Page MenuHomePhabricator

Phab feature request: Cycle time for a task entering a column to resolution, with support for wildcards
Open, In Progress, MediumPublicFeature

Description

As someone doing program management, I would like to know how long it takes a task to go from creation to resolution (and/or "start work" to resolution), so that I can support teams in prioritizing, retrospecting, and setting expectations with stakeholders about their work.

Two approaches I can think of:

  • The pure age of a task, with a timer that starts as soon as the task is created
  • The age of a task after a certain criteria is met. For instance, a task might not be relevant just sitting in a backlog, but becomes relevant as soon as it is "pulled into" a Kanban board of some kind. I speculate that this could be done with a "start aging" toggle on a task, which could then be triggered by a column when it enters a new workboard.

Event Timeline

There are a very large number of changes, so older changes are hidden. Show Older Changes
JAufrecht renamed this task from Phlogiston: Request -- Cycle time for a task entering a column to resolution, with support for wildcards to Cycle time for a task entering a column to resolution, with support for wildcards.Oct 26 2016, 5:44 PM
JAufrecht triaged this task as Low priority.
JAufrecht added a project: Team-Practices.

@MBinder_WMF What is the priority for this? What other activities is it blocking?

I am interested in this for teams who are interested in a kanban approach. But not sure I would call it high priority...

What Kristen said. The main thing that Phab does not do well when it comes to kanban is cycle time.

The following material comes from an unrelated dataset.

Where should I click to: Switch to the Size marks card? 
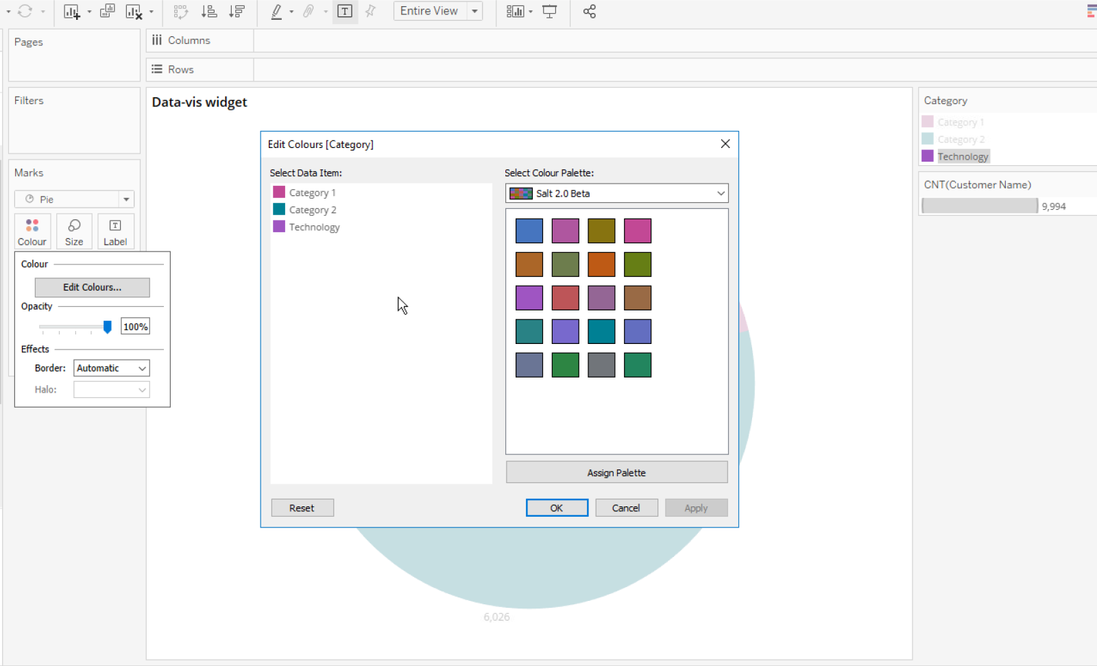tap(73, 231)
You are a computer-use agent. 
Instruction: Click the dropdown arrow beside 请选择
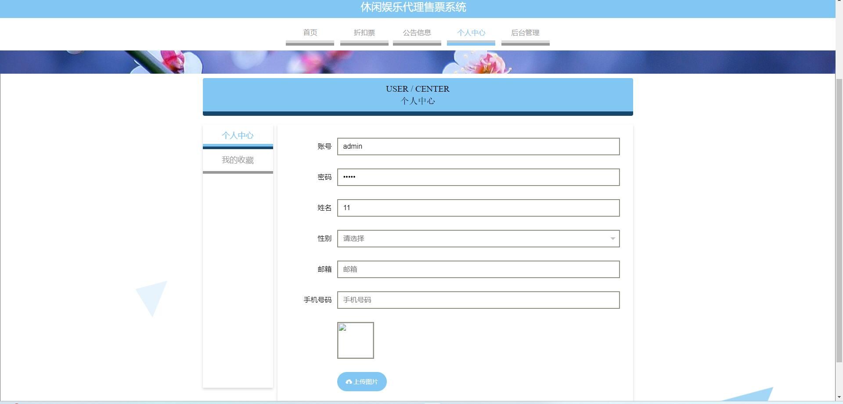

There are varying levels of scope here. In order:

  1. Build a cycle time report that works for just this project, with custom cycle steps
  2. Try to genericize the cycle time report steps, so that it works for this project but is a starting point for future projects.

Cost:

  • We will have to build the report more or less from scratch, including data definition, data storage, chart definition, and workflow
  • This will apply only to this specific Phabricator project; other Phabricator projects will need their own column setup to document steps in the cycle (copying from this example or inventing their own), and Phlogiston will need some way to define them.

Benefit:

  • direct berefit to the team asking for it
  • Having a live example of this report could help other teams understand its benefits
  • Should be much cheaper to replicate this report for other projects

Build a cycle time report that works for just this project, with custom cycle steps

This would work as an experiment, but is not sustainable for a team (such as iOS) that frequently changes release boards.

Try to genericize the cycle time report steps, so that it works for this project but is a starting point for future projects.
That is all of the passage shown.